Package for working with Nucleotides and Amino Acids on The Julia Language
Pkg.init() # Only the first time you install a Julia's Package
Pkg.add("BioSeq") # Install BioSeq.jl
using BioSeq # Starting to use BioSeq
- 2-bit DNA sequence
DNA2Seq
for saving memory- Faster vectorized test for calculate percentage of GC, and test A C T G on
DNA2Seq
- Faster vectorized test for calculate percentage of GC, and test A C T G on
- 8-bit bitstype
Nucleotide
andAminoAcid
- Vectors of this types can be used as DNA, RNA or Protein Sequences
- Some string's functions working for Sequences:
- Case conversions
- Matching functions (search, replace and others)
- IUPAC Regex is available for matching functions
- PROSITE patterns are available for matching functions
- Some string's functions working for Sequences:
- Alignments can be represented as Matrices of this types
- DArray of this types can be used for parallel computation
- Memory-mapped arrays of this types can be used for huge data
- Vectors of this types can be used as DNA, RNA or Protein Sequences
- 8-bit Bit-Level Coding Scheme for Nucleotides
- Translation methods and genetic codes
- Tools for using IntSet/Set/Dict as alphabets
- Common alphabets as IntSet, including extended IUPAC
- Dicts for generate complement for nucleotide sequences or change between 3 letter and 1 letter alphabets on Proteins
- Test for characters on alphabet
- Check for all characters on alphabet
- Swap for alphabet conversions
julia> using BioSeq
julia> const dna4alphabet = alphabet(nt"ACTG", false)
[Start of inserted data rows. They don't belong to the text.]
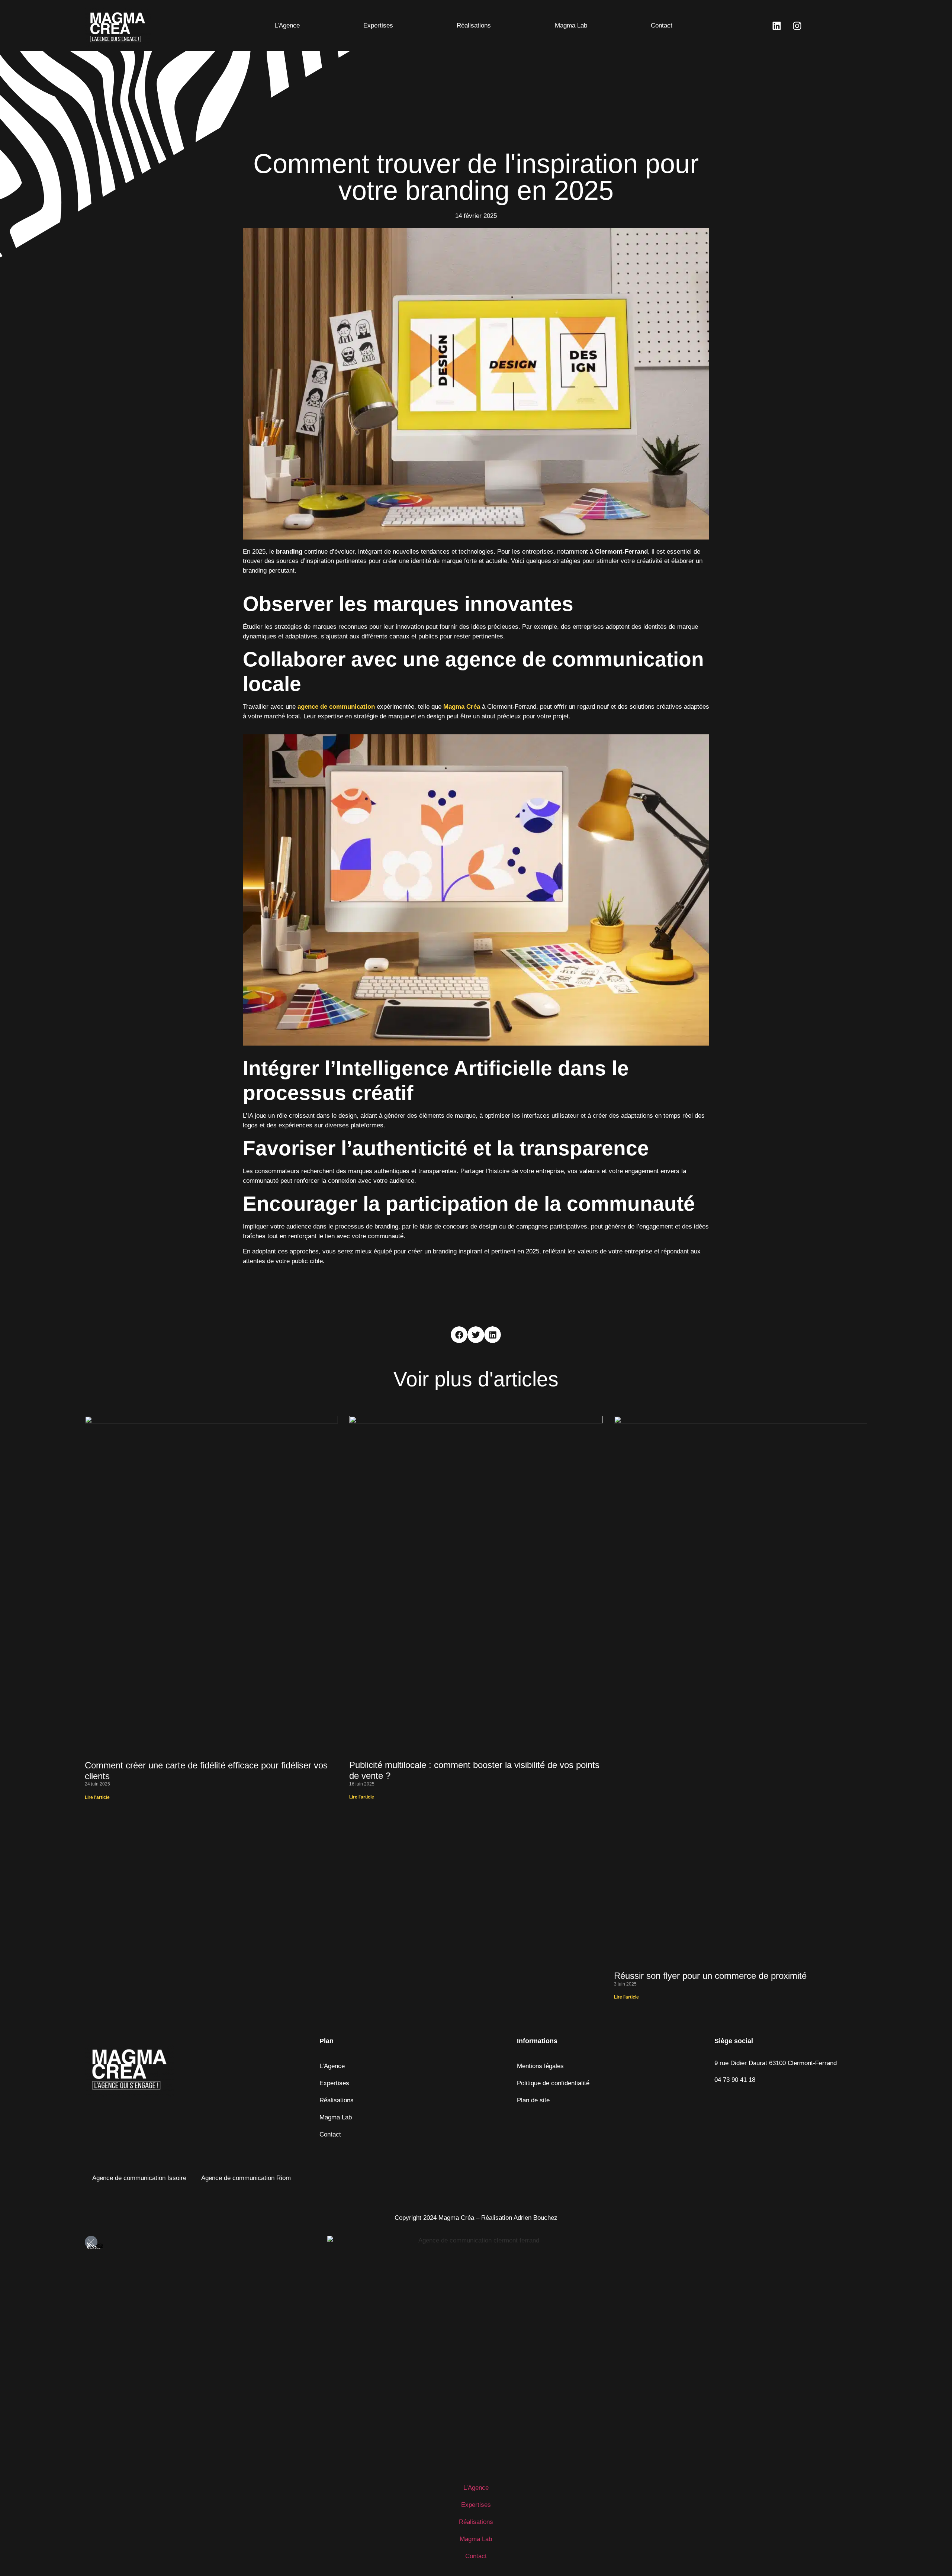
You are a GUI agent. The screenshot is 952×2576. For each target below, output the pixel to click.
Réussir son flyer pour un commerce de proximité (710, 1976)
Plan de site (533, 2100)
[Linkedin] (776, 25)
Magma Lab (571, 25)
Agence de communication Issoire (139, 2177)
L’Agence (287, 25)
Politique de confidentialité (553, 2083)
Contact (661, 25)
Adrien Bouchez (535, 2217)
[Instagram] (797, 25)
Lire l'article (97, 1797)
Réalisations (474, 25)
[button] (459, 1334)
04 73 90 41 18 (734, 2079)
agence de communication (336, 706)
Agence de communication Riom (246, 2177)
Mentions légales (540, 2066)
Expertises (378, 25)
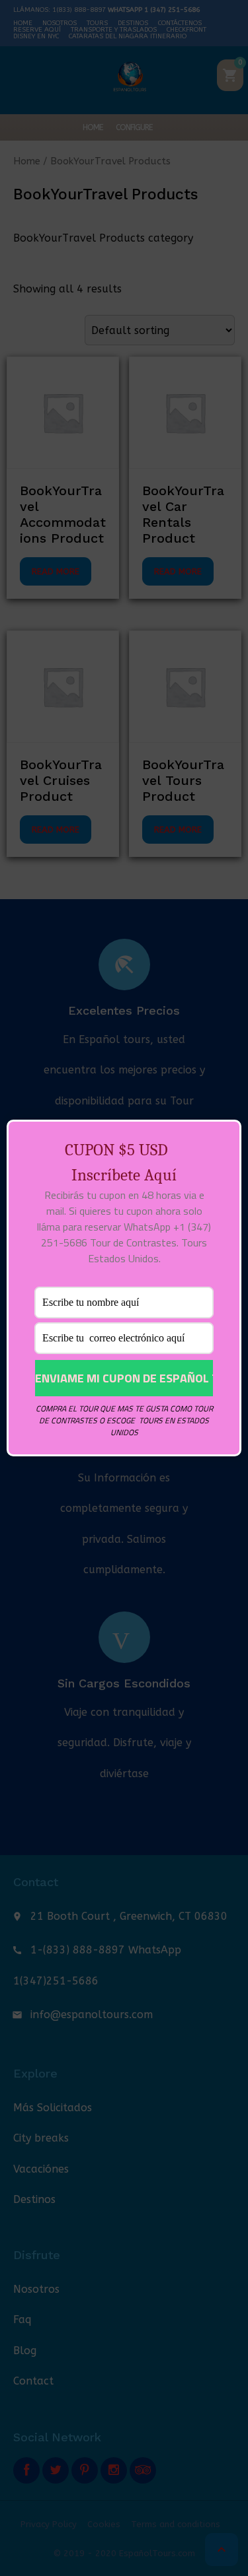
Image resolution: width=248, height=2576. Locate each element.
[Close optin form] (223, 1140)
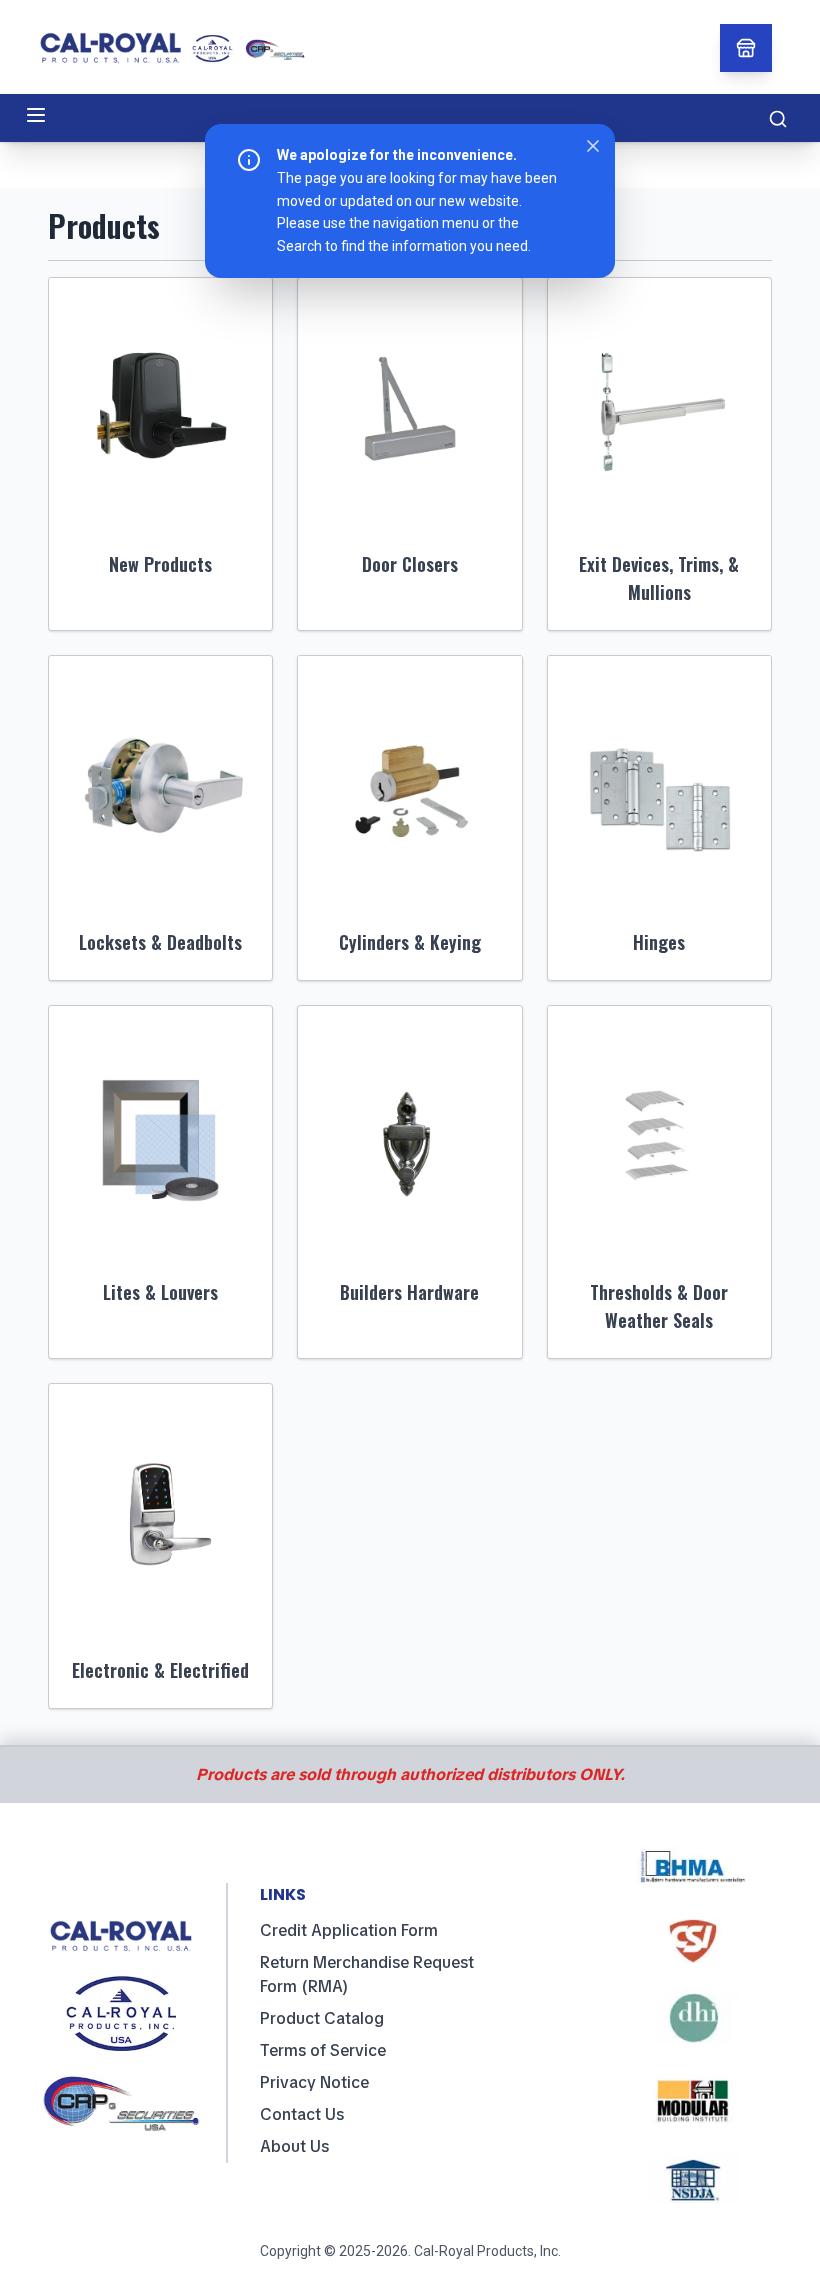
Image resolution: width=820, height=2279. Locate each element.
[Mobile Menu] (36, 115)
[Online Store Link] (746, 48)
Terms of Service (323, 2050)
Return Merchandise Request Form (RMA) (367, 1974)
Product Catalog (322, 2018)
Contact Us (302, 2114)
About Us (294, 2146)
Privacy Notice (314, 2082)
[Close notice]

Case Insensitive Alphabet{Nucleotide} of 4 elements:
indice : 256-element Uint8 Array
alphabet : 4-element Nucleotide Array
alphabet indice[alphabet]
Nucleotide (Int64) Uint8 (Int64)
A (65) 0x01 (1)
C (67) 0x02 (2)
T (84) 0x03 (3)
G (71) 0x04 (4)
julia> dnaseq = repeat( nt"GATTACA" , 2 )
14-element Nucleotide Array:
G
A
T
T
A
C
A
G
A
T
T
A
C
A
julia> check(dnaseq, dna4alphabet)
true
julia> protseq = translate(dnaseq,1)
4-element AminoAcid Array:
D
Y
R
L
julia> if ismatch( prosite"<D-x-[RM]" , protseq )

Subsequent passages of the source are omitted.